ECLI:NL:HR:2008:BE9588
Hoge Raad
- Herziening
- G.J.M. Corstens
- B.C. de Savornin Lohman
- W.A.M. van Schendel
- Rechtspraak.nl
Herziening van een vonnis van de kantonrechter inzake snelheidsovertreding
In deze zaak heeft de Hoge Raad op 2 september 2008 uitspraak gedaan over een aanvrage tot herziening van een vonnis van de kantonrechter in de Rechtbank te Alkmaar. De aanvrager was eerder veroordeeld tot een geldboete van 250 euro voor een overtreding van artikel 20 aanhef en onder a van het Reglement Verkeersregels en Verkeerssignalen 1990 (RVV 1990).

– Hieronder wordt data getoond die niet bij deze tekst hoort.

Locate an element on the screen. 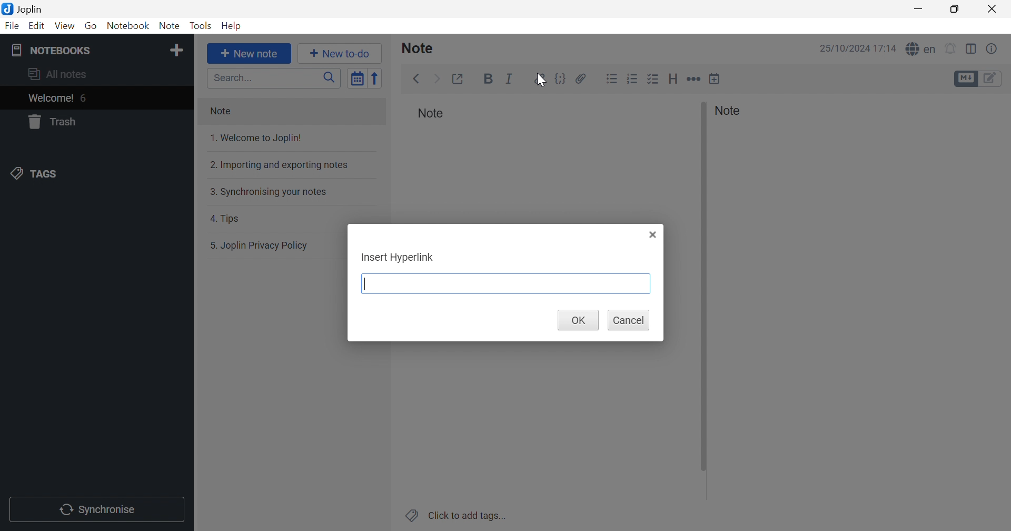 This screenshot has height=531, width=1011. Numbered List is located at coordinates (632, 78).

De aanvrage tot herziening werd ingediend omdat de aanvrager stelde op het moment van de snelheidsovertreding zich niet op de aangegeven plaats te bevinden, maar in een vergadering met collega's in Amsterdam. Hij voegde echter geen bewijsmiddelen toe die deze stelling konden onderbouwen.
De Hoge Raad oordeelde dat volgens artikel 459 en 460 van het Wetboek van Strafvordering (Sv) de aanvrage tot herziening niet kon worden ontvangen, omdat deze niet voldeed aan de vereisten. De aanvrager had niet de benodigde bewijsstukken overgelegd die de door hem gestelde omstandigheden konden staven. De Hoge Raad benadrukte dat voor een herziening van een vonnis, er sprake moet zijn van nieuwe feiten of omstandigheden die niet eerder bekend waren en die een significante impact op de uitkomst van de zaak zouden kunnen hebben.
Uiteindelijk verklaarde de Hoge Raad de aanvrage tot herziening niet-ontvankelijk, wat betekent dat de eerdere veroordeling van de kantonrechter in stand bleef. Deze uitspraak onderstreept het belang van het aanleveren van voldoende bewijs bij een herzieningsverzoek.